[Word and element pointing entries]
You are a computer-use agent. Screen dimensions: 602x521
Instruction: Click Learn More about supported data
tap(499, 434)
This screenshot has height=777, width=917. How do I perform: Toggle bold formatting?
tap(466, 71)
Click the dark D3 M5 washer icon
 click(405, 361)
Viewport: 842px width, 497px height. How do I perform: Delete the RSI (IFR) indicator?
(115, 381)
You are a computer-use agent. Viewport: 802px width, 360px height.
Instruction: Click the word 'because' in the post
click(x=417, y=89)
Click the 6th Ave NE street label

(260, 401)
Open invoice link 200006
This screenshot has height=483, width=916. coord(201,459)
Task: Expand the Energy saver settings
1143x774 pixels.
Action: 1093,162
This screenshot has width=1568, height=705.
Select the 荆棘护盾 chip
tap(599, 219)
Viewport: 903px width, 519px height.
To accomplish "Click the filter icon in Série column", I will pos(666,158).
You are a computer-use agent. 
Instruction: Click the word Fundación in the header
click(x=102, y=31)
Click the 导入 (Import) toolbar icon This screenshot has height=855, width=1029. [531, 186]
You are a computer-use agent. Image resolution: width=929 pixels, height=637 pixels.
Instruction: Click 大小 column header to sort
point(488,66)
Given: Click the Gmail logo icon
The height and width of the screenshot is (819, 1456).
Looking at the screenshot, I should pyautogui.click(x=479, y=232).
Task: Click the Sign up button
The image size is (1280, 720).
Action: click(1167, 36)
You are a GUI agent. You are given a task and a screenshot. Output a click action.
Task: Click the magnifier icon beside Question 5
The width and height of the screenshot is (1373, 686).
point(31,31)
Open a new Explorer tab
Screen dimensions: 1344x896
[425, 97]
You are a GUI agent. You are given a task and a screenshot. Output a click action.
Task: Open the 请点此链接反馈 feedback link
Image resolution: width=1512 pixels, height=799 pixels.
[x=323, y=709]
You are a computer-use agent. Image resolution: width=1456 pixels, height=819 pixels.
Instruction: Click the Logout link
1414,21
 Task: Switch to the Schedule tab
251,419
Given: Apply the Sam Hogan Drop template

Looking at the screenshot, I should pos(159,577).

◆ DIRECTION: Copy out every line of the entries above word for word.

◆ EXERCISE RESPONSE:
You are a computer-use agent. Screen dimensions: 602x521
Instruction: Click Learn More about supported data
tap(499, 434)
This screenshot has height=777, width=917. How do I perform: Toggle bold formatting?
tap(466, 71)
Click the dark D3 M5 washer icon
 click(405, 361)
Viewport: 842px width, 497px height. How do I perform: Delete the RSI (IFR) indicator?
(115, 381)
You are a computer-use agent. Viewport: 802px width, 360px height.
Instruction: Click the word 'because' in the post
click(x=417, y=89)
Click the 6th Ave NE street label

(260, 401)
Open invoice link 200006
This screenshot has height=483, width=916. coord(201,459)
Task: Expand the Energy saver settings
1143x774 pixels.
Action: 1093,162
This screenshot has width=1568, height=705.
Select the 荆棘护盾 chip
tap(599, 219)
Viewport: 903px width, 519px height.
To accomplish "Click the filter icon in Série column", I will pos(666,158).
You are a computer-use agent. 
Instruction: Click the word Fundación in the header
click(x=102, y=31)
Click the 导入 (Import) toolbar icon This screenshot has height=855, width=1029. [531, 186]
You are a computer-use agent. Image resolution: width=929 pixels, height=637 pixels.
Instruction: Click 大小 column header to sort
point(488,66)
Given: Click the Gmail logo icon
The height and width of the screenshot is (819, 1456).
Looking at the screenshot, I should pyautogui.click(x=479, y=232).
Task: Click the Sign up button
The image size is (1280, 720).
Action: click(1167, 36)
You are a GUI agent. You are given a task and a screenshot. Output a click action.
Task: Click the magnifier icon beside Question 5
The width and height of the screenshot is (1373, 686).
point(31,31)
Open a new Explorer tab
Screen dimensions: 1344x896
[425, 97]
You are a GUI agent. You are given a task and a screenshot. Output a click action.
Task: Open the 请点此链接反馈 feedback link
Image resolution: width=1512 pixels, height=799 pixels.
[x=323, y=709]
You are a computer-use agent. Image resolution: width=1456 pixels, height=819 pixels.
Instruction: Click the Logout link
1414,21
 Task: Switch to the Schedule tab
251,419
Given: Apply the Sam Hogan Drop template

Looking at the screenshot, I should pos(159,577).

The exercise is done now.